▶ [YOUR OBJECTIVE]
Answer these questions using the excerpt below on digestive and eating disorders:
1. Which two kinds of diet does the excerpt say may need to be supported?
2. At what age did the editor's laxative, suppository, and enema abuse start?
3. What did the editor once check out at the school library?

▶ [TEXT EXCERPT]
In the case where both digestive issues and eating disorder issues are present, individualized care is absolutely vital. Special accommodations not normally thought of as acceptable by eating disorder programs may be necessary, such as supporting a dairy-free or gluten-free diet.
If treatment providers could approach each patient as if they were assessing an eating disorder for the first time, fewer assumptions would cloud their ability to make a complete and thorough assessment.
Editor’s response from Mirasol ED Recovery Blog Publishing Editor:
My first read through of Faith’s blog sent chills down my spine. I had to include my response because only in the last couple of months have I connected the dots between my own eating disorder and digestive distress.
I have high functioning autism traits and am easily fixated. I always had a heightened interest in food. I loved to play restaurant, make mud pies, and even had a toy grocery cart full of plastic food.
I also had a lot of extreme food dislikes and food preferences.
Eating is a multisensory experience, from the taste, texture, temperature, and even the sound of eating.
My sensory issues probably contributed a bit to my lengthy dislike list as a child, but I now wonder how much of this was also my body’s intuition telling me to stay away from foods that were causing physical distress and discomfort! In fact, it’s taken me several years of experimentation to find food combinations that work best for me. Though completely balanced with ample variety and nutrient content, most non-integrative treatment centers would consider my eating preferences eating disordered. Looking back, many of my “odd” food preferences were things that were naturally soothing to my digestion.
Basically, I’ve always had food stuff, eating disorder or not. Laxative, suppository, and enema abuse presented as my first clinically detectable eating disorder behavior, which all started at age 10. After having to receive an enema for severe constipation due to IBS, I was instantly hooked on the sense of relief from having a cleared out colon after such prolonged
This also happens to be the age when I developed suicidal ideation that eventually became chronic suicidal obsession. Stress and anxiety attacks usually correlated with more IBS flares and spasms. Of course prolonged laxative abuse only exacerbated the GI distress.
A a lot of factors merged together to create grounds for my perfect storm. In addition to depression, autism, and gastrointestinal distress, I also felt the social pressures to be thin. I was bullied for many things, including being chubby. Perfectionistic in nature, I once checked out all of the eating disorders books available at the school library. I have an innate drive to be good at whatever I do, and the eating disorder was no exception. I became especially pre-occupied with becoming emaciated, which only worsened after my first inpatient stay, further triggered by exposure to severely ill patients. I didn’t openly admit this at the time but I also adopted a lot of ED rituals out of desire for belonging in the ED community. Socially awkward, I desperately needed to fit in somewhere. I definitely didn’t fit in at school or home.
Eventually, and it actually didn’t take long, the eating disorder became my entire world.
It leaves me wondering how the course of my life may have unfolded had my ASD and gastrointestinal issues been diagnosed when I was a tender ten.
When I was in treatment, I always complained to treatment providers of distracting sensitivity to my digestive track while following prescribed meal plans. I routinely experienced bloating, pain, constipation, diarrhea, and even hemorrhoids. Without exception, my voice was always dismissed as eating disordered thinking or ordinary body image related distress.
Digestive Disorder? Eating Disorder? Both? Great topic, Faith!

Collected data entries
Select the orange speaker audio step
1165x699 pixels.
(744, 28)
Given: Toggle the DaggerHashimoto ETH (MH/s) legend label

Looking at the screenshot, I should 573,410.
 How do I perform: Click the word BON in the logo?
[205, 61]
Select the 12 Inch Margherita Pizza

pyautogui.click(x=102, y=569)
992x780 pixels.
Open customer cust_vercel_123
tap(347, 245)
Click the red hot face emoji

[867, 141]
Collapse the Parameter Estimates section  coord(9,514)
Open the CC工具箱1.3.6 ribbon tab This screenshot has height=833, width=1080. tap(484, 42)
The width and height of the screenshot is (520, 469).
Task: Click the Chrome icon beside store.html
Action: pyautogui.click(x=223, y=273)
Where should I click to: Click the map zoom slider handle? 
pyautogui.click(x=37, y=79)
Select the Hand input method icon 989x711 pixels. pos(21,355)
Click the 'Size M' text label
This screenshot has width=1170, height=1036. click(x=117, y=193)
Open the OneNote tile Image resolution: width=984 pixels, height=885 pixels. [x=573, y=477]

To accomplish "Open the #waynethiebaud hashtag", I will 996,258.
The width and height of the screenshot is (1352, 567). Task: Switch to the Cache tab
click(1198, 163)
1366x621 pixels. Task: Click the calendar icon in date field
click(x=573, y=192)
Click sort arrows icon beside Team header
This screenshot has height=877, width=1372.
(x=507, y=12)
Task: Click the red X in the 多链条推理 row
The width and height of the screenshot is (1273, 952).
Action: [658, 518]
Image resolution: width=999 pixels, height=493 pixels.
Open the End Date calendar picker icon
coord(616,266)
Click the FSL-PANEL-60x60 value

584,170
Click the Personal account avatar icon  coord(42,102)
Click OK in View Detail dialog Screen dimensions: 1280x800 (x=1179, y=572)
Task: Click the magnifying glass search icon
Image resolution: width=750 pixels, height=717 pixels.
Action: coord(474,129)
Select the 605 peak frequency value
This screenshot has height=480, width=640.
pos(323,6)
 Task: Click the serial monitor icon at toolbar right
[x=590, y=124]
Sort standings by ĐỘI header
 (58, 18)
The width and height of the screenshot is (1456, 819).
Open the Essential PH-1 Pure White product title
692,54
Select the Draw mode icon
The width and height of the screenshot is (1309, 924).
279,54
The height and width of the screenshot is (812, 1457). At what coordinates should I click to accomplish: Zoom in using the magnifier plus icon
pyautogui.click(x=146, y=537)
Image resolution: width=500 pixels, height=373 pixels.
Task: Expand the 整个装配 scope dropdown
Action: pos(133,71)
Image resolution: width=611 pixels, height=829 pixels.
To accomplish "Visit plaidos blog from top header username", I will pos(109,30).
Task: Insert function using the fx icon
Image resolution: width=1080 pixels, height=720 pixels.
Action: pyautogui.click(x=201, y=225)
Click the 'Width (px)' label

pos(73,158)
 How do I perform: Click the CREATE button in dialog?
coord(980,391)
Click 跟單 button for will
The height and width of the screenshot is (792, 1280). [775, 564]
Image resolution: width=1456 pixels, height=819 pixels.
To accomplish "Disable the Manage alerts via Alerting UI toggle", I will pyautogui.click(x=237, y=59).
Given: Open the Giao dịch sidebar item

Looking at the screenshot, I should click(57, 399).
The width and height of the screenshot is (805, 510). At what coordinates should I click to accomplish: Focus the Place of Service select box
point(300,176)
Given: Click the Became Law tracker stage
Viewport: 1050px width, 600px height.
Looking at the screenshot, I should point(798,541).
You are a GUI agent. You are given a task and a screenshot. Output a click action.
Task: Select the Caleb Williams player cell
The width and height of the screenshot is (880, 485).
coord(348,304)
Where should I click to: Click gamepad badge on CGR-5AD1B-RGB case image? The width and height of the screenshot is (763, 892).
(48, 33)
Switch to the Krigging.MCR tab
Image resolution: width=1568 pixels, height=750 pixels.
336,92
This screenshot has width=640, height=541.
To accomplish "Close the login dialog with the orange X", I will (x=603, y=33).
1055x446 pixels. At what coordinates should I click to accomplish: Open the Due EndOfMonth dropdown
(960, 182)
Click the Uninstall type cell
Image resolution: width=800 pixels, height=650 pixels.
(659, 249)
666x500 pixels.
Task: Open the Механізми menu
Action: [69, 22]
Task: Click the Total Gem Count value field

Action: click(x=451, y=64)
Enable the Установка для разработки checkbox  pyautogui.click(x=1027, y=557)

▶ [EXERCISE RESULT]
1. A dairy-free diet and a gluten-free diet.
2. Age 10.
3. All of the eating disorders books available at the school library.